The Deep Learning Classification Pipeline

Based on our previous two sections on image classification and types of learning algorithms, you might be starting to feel a bit steamrolled with new terms, considerations, and what looks to be an insurmountable amount of variation in building an image classifier, but the truth is that building an image classifier is fairly straightforward, once you understand the process.

In this section, we’ll review an important shift in mindset you need to take on when working with machine learning. From there I’ll review the four steps of building a deep learning-based image classifier as well as compare and contrast traditional feature-based machine learning versus end-to-end deep learning.

A Shift in Mindset

Before we get into anything complicated, let’s start off with something that we’re all (most likely) familiar with: the Fibonacci sequence.

The Fibonacci sequence is a series of numbers where the next number of the sequence is found by summing the two integers before it. For example, given the sequence 0, 1, 1, the next number is found by adding 1 + 1 = 2. Similarly, given 0, 1, 1, 2, the next integer in the sequence is 1 + 2 = 3.

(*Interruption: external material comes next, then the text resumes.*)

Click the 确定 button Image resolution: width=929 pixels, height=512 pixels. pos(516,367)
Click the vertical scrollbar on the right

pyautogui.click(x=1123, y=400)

Following that pattern, the first handful of numbers in the sequence are as follows:

0, 1, 1, 2, 3, 5, 8, 13, 21, 34, ...

Of course, we can also define this pattern in an (extremely unoptimized) Python function using recursion:

>>> def fib(n):
...     if n == 0:
...             return 0
...     elif n == 1:
...             return 1
...     else:
...             return fib(n-1) + fib(n-2)
...
>>>

Using this code, we can compute the n-th number in the sequence by supplying a value of n to the fib function. For example, let’s compute the 7th number in the Fibonacci sequence:

>>> fib(7)
13

And the 13th number:

>>> fib(13)
233

And finally the 35th number:

>>> fib(35)
9227465

As you can see, the Fibonacci sequence is straightforward and is an example of a family of functions that:

Accepts an input, returns an output.
The process is well defined.
The output is easily verifiable for correctness.
Lends itself well to code coverage and test suites.

In general, you’ve probably written thousands upon thousands of procedural functions like these in your life. Whether you’re computing a Fibonacci sequence, pulling data from a database, or calculating the mean and standard deviation from a list of numbers, these functions are all well defined and easily verifiable for correctness.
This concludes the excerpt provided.